緑膿菌(りょくのうきん、Pseudomonas aeruginosa)とは、グラム陰性桿菌の一つである。土壌やヒトの皮膚、粘膜、消化管にも存在する。栄養が乏しい環境でも増殖、生存可能で、水回りを好むが乾燥には弱く、数時間で死滅する。

 

原因(感染経路)

病院内では特によく検出され、流しや吸入器、花瓶の水など水に関連した場所から出やすい。医療従事者の手指やネブライザー、加湿器、保育器などを介しても感染する。
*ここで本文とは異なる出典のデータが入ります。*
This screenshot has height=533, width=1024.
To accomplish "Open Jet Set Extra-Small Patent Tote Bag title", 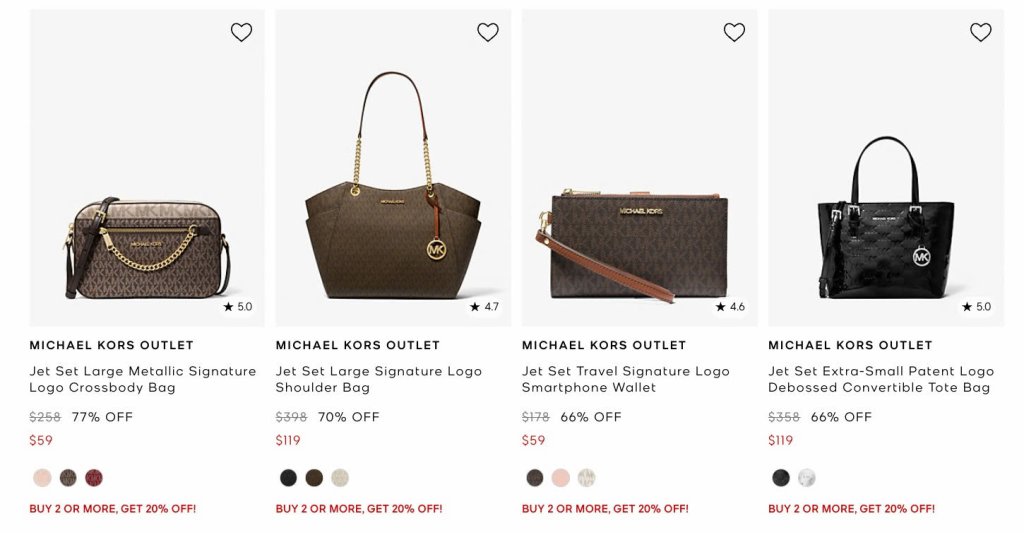I will pos(880,379).
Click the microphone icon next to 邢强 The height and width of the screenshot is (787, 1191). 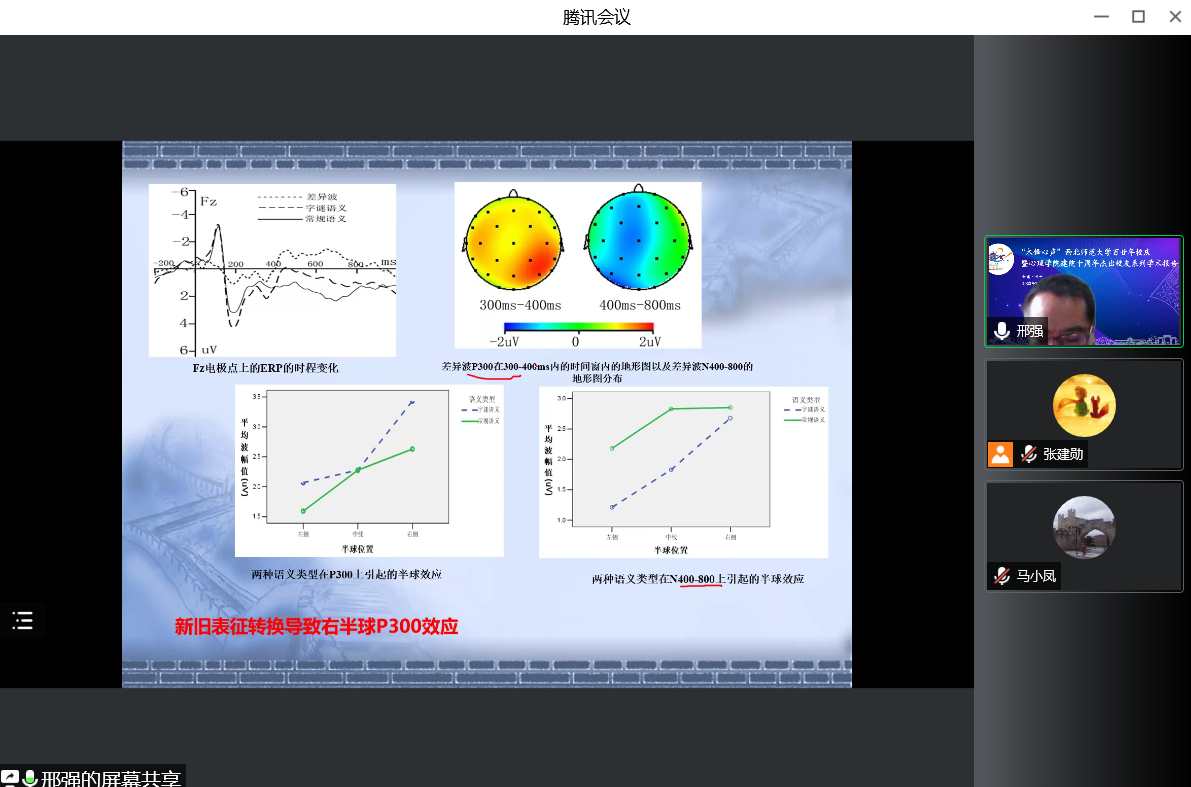point(1001,331)
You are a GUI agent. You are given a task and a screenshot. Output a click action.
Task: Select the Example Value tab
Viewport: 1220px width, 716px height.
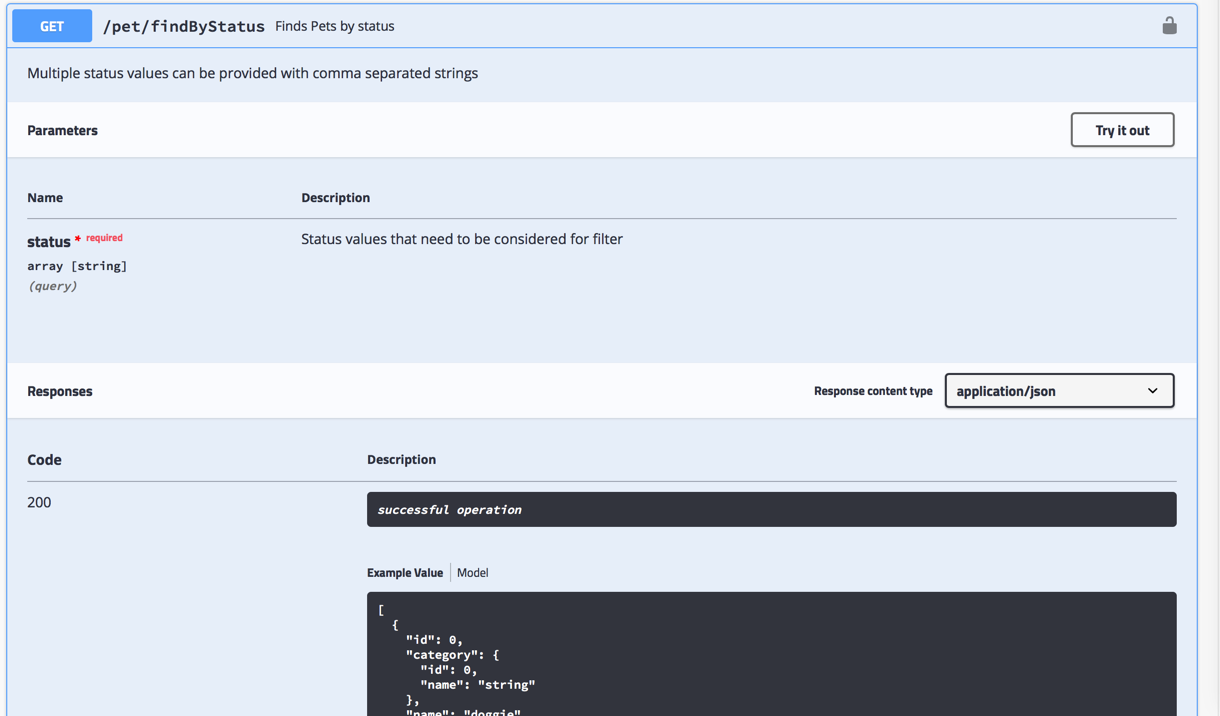click(x=404, y=573)
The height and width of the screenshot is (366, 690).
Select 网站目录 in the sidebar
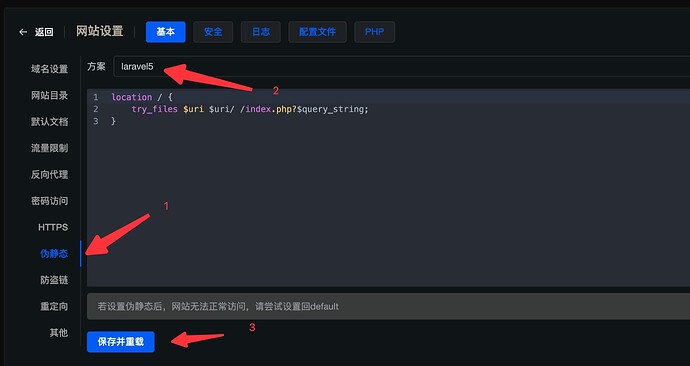coord(49,95)
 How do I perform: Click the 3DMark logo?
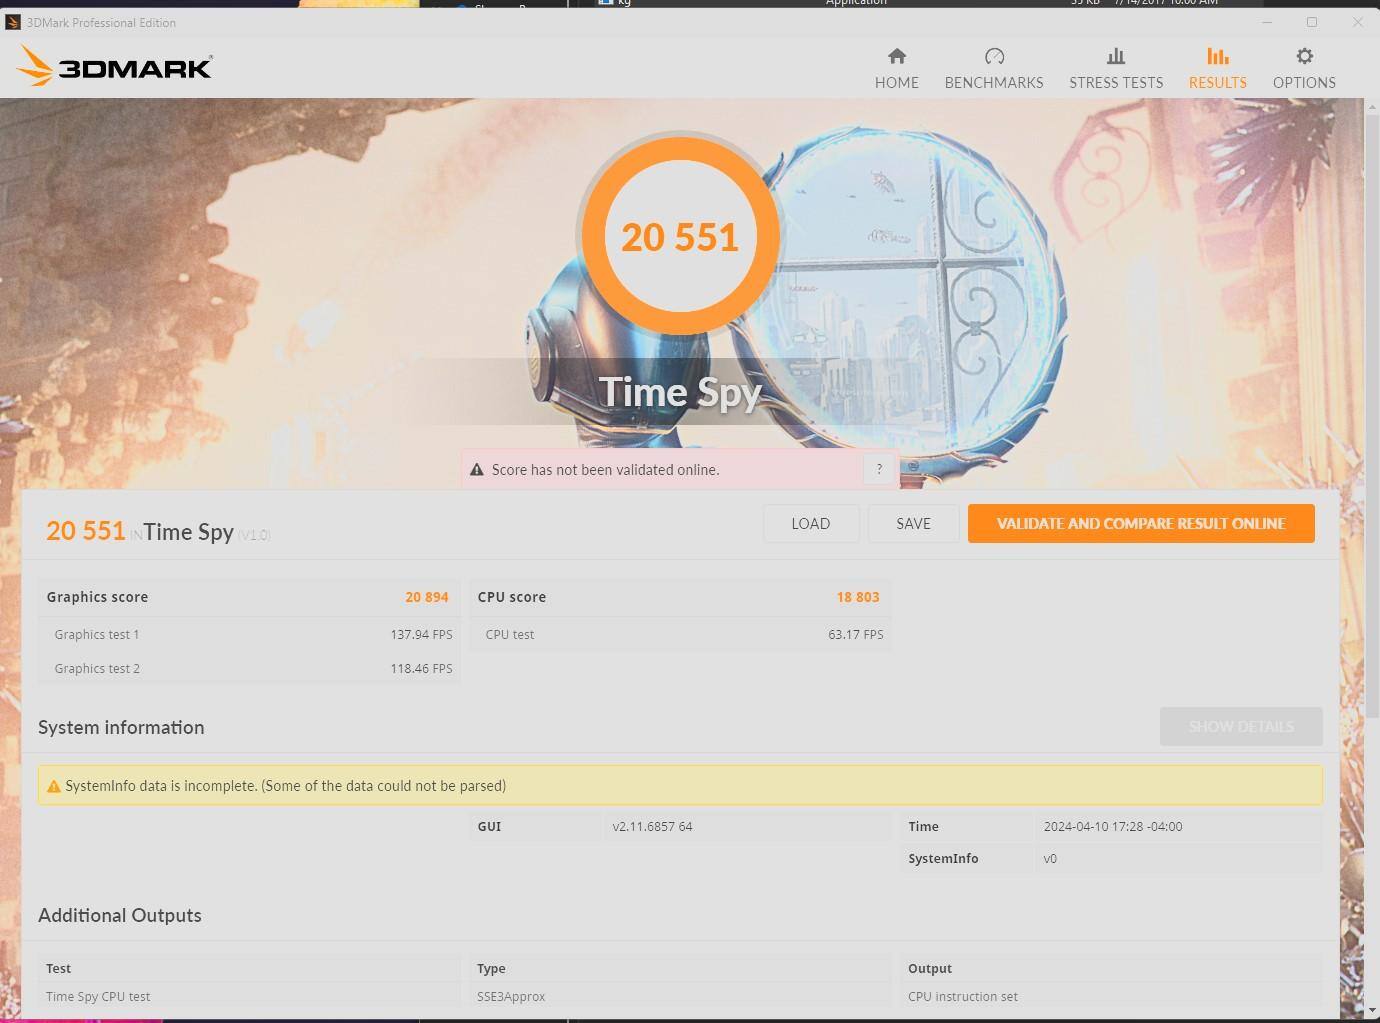coord(114,67)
健康な人から分離されることは少ないが、入院患者、特に抗菌薬の長期投与を受けている人や免疫抑制状態の人、血管や尿路などにカテーテルが留置されている人などからは検出されやすい。

 

症状

病原性は弱く、健康な人にはほとんど影響を及ぼさないが、免疫力の低下した人には感染症を起こす(日和見感染症)。肺に基礎疾患のある人の肺炎や、挿管や気管切開されている患者の人工呼吸器関連肺炎、カテーテル関連尿路感染症、手術部位感染、肝胆道系感染症、熱傷創部感染などの起炎菌となる。

 

治療

治療には、抗緑膿菌作用を持つペニシリン系、第三世代の一部と第四世代のセファロスポリン系、カルバペネム系、アミノグリコシド系、ニューキノロン系抗菌薬が用いられる。これら以外の抗菌薬はそもそも効果がない。なお、これら効果があるとされる抗菌薬にも、短期間の間に耐性を獲得する(効かなくなる)のが緑膿菌の特徴である。さらに、イミペネム(カルバペネム系)、シプロフロキサシン(ニューキノロン系)、アミカシン(アミノグリコシド系)の3種類の抗菌薬に対して耐性を持つ緑膿菌を多剤耐性緑膿菌とよび、発症した場合、治療困難な医療関連感染症として問題となる。

 

また、緑膿菌は挿管チューブや膀胱留置カテーテルなど人工物の表面に付着してバイオフィルムとよばれるバリアを形成し、抗菌薬から身を守る性質も持つ。消毒薬に対する耐性を持つ株もあり、低濃度の消毒薬の中では増殖する場合もある。このような場合は物理的に異物を抜去しなければならないこともある。